Er leugnet aber nicht die Ähnlichkeit der mystischen Einheit zischen Christus und Kirche mit jenen beiden, sondern gesteht zu, daß wir zwischen Christus und der Kirche einerseits eine Personalunion haben, in der die Kirche als zweiter Christus mit ihrem Haupt dem ersten Christus, zu einem, und damit zu einer einzigen mystischen Person vereinigt ist, zum ganzen Christus.
Er weist andererseits darauf hin, daß diese Vereinigung nach den Worten des Herrn selbst jener wunderbaren innertrinitarischen Einheit gleicht, nach der der Vater im Sohn und der Sohn im Vater ist, also der Einheit zweier Personen in einer Natur. Solche Texte finden sich bei St. Augustin ebenso wie bei St. Thomas.

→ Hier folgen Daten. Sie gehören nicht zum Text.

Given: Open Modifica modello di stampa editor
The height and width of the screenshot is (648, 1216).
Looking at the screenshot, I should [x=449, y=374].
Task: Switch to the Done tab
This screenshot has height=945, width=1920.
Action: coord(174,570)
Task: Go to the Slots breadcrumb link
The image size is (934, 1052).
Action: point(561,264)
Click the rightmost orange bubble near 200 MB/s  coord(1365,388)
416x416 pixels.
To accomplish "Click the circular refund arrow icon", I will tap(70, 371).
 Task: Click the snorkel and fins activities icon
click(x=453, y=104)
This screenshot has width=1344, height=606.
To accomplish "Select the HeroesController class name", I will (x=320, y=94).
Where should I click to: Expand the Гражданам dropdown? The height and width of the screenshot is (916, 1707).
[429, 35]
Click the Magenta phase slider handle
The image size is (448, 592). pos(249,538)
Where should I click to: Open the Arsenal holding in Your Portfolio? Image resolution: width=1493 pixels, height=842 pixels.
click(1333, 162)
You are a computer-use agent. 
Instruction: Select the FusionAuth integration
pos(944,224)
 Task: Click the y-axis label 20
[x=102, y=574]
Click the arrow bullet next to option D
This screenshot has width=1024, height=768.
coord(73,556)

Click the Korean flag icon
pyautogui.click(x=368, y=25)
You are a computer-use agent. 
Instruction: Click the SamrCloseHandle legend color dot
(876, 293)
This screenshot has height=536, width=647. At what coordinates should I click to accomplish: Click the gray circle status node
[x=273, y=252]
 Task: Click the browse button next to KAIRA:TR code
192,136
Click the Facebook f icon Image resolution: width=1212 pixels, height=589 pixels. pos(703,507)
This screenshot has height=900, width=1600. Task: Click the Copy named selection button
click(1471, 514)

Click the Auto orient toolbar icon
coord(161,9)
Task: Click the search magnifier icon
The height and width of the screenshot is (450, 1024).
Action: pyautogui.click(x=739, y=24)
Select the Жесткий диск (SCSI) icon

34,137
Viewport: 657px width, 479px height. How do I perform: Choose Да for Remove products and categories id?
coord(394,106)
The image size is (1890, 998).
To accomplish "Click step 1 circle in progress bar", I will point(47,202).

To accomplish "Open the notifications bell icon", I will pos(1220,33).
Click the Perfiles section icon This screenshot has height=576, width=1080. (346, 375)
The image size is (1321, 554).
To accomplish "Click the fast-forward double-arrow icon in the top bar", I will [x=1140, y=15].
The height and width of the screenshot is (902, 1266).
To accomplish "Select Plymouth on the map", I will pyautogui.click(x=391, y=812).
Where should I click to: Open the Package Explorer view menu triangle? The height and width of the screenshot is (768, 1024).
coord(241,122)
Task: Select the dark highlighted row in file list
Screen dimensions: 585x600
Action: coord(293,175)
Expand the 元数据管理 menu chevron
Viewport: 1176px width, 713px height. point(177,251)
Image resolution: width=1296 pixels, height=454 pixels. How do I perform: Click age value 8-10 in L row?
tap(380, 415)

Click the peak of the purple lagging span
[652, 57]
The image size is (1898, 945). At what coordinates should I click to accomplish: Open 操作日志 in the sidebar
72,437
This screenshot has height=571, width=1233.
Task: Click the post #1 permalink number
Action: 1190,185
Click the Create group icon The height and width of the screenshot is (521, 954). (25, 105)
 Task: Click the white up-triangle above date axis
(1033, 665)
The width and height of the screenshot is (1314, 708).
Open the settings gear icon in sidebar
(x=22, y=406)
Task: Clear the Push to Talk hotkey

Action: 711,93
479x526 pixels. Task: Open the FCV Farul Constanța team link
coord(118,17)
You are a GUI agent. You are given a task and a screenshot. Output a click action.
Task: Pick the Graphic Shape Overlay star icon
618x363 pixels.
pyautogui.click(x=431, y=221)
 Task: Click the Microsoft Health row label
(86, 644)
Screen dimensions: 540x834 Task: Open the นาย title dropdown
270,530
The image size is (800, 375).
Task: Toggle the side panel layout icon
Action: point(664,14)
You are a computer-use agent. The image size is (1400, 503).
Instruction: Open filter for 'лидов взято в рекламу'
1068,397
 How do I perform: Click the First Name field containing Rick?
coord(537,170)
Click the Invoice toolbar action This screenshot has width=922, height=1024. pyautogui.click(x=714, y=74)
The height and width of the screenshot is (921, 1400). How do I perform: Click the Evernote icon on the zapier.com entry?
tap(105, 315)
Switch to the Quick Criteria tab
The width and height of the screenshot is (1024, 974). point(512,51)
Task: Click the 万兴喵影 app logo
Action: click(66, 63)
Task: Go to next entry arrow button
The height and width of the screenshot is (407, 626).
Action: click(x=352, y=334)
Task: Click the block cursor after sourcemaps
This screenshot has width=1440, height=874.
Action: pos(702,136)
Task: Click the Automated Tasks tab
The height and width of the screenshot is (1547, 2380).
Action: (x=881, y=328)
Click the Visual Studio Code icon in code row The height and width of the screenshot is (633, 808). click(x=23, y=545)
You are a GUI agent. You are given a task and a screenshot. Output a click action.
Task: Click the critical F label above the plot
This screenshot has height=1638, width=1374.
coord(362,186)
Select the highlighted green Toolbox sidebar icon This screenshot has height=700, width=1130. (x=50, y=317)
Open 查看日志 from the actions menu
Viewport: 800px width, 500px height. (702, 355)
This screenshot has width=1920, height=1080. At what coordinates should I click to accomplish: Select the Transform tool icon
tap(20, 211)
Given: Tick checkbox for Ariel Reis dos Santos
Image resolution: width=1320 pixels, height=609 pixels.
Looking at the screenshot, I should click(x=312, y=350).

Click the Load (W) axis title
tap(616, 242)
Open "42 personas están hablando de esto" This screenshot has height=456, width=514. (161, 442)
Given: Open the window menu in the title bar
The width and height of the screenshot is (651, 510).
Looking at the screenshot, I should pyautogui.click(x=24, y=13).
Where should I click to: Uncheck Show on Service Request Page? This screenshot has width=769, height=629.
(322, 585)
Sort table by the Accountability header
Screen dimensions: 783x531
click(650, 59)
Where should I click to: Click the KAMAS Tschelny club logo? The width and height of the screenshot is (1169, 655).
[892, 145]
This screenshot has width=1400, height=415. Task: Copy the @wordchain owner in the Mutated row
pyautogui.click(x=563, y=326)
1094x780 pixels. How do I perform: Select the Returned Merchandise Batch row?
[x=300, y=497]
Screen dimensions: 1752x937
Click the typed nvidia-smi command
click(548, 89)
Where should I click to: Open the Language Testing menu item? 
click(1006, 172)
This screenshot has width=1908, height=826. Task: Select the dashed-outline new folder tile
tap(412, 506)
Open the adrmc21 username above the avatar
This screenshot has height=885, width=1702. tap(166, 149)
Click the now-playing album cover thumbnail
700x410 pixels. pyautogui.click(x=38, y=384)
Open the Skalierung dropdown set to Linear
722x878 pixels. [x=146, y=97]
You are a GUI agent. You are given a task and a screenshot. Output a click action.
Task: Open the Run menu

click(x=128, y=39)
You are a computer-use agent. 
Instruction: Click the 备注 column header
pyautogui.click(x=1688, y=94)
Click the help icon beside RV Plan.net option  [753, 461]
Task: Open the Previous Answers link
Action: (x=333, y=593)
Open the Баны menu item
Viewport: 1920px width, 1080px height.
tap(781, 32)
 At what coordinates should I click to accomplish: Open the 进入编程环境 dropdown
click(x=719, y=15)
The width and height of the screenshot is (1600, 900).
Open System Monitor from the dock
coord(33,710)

Wenn aber die Enzyklika auf diese Weise eine Zweieinigkeit zwischen Christus und Kirche lehrt, eine Art von Personalunion oder Essentialunion zweier in einem, so kann sie doch das Wie dieser Zweieinigkeit aus mehreren Gründen besser darstellen und begründen, als es früher möglich war.
Hierzu dient einmal die moralische und mystische Zweieinigkeit zwischen dem unsichtbaren Haupt, Christus, und dem sichtbaren Haupt, dem Papst, die zusammen ein Haupt sind.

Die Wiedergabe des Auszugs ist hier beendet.